Il se rendit chez celui-ci et entra dans la case au moment même où la femme demandait à son mari: «Maître, faut-il apporter le touho?».
L'avare apercevant l'étranger dit: «Pourquoi l'apporter puisqu'il n'est pas prêt?»
La femme comprit ce que parler voulait dire et se garda bien de démentir son avare époux.
L'étranger alla s'asseoir à côté du maître de la maison: «Mon hôte, lui dit-il, voici 3 jours que je suis en route et j'ai grand faim, car, de ces 3 jours, je n'ai pris aucune nourriture».
«—Ah! geignit l'avare, l'année dernière ma récolte a été pitoyable; aussi cette année en suis-je réduit, faute de mil, à me nourrir de feuilles et d'herbes. C'est ce qui fait que je n'ai rien à t'offrir».

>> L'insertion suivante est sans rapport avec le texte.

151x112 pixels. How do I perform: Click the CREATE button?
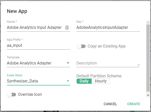[x=133, y=104]
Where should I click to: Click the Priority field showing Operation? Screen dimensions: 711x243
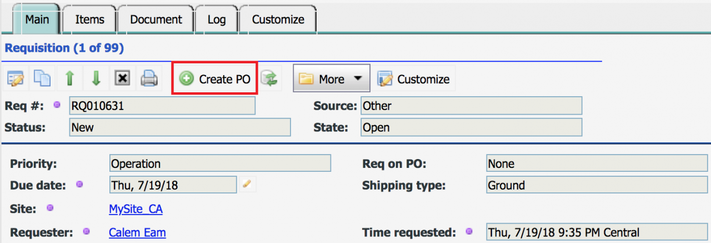(x=220, y=163)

L'étranger sortit et, par un détour, revint sur la route qui l'avait conduit à la case de l'avare. Pendant ce temps, ce dernier s'était fait apporter son touho. Tout à coup il aperçut l'étranger qui, de nouveau, venait à lui: «Vite! vite! cria-t-il à sa femme, enlève le touho et quand l'étranger entrera, annonce-lui que je viens de mourir». L'étranger arrive: «Mon mari vient de mourir, lui déclare la femme.—Bon, répond-il j'ai beau avoir faim, il me reste assez de force pour lui creuser une tombe. Passe-moi un nôma (daba, pioche ou houe).» Et il se mit à creuser une fosse.
Il saisit le faux cadavre, le jeta dedans et combla la fosse complètement. L'avare restait muet, comptant sur sa femme pour le retirer de là.
L'étranger se remit en chemin. Alors la femme rouvrit le tombeau et en fit sortir son mari: «En fit-il cent fois plus, cet étranger! s'écria l'avare, jamais il ne tâtera de mon touho! Apporte-le moi maintenant».
Au moment où l'avare portait les doigts au touho, l'étranger apparut brusquement tout près de lui. L'avare prit alors la calebasse et la versa avec sa sauce dans la poche de devant de son boubou. Le touho qui avait été tenu au chaud lui brûlait l'estomac et le ventre et la sauce découlait de sa poche: «Mon hôte, dit l'étranger, tu affirmes ne pas avoir de couscouss et voilà la sauce qui suinte de ta poche!»
«—Etranger répliqua l'avare, je vais te dire la vérité; jamais étranger, fût-ce un moutâné ndâzi[149] ne mangera chez moi».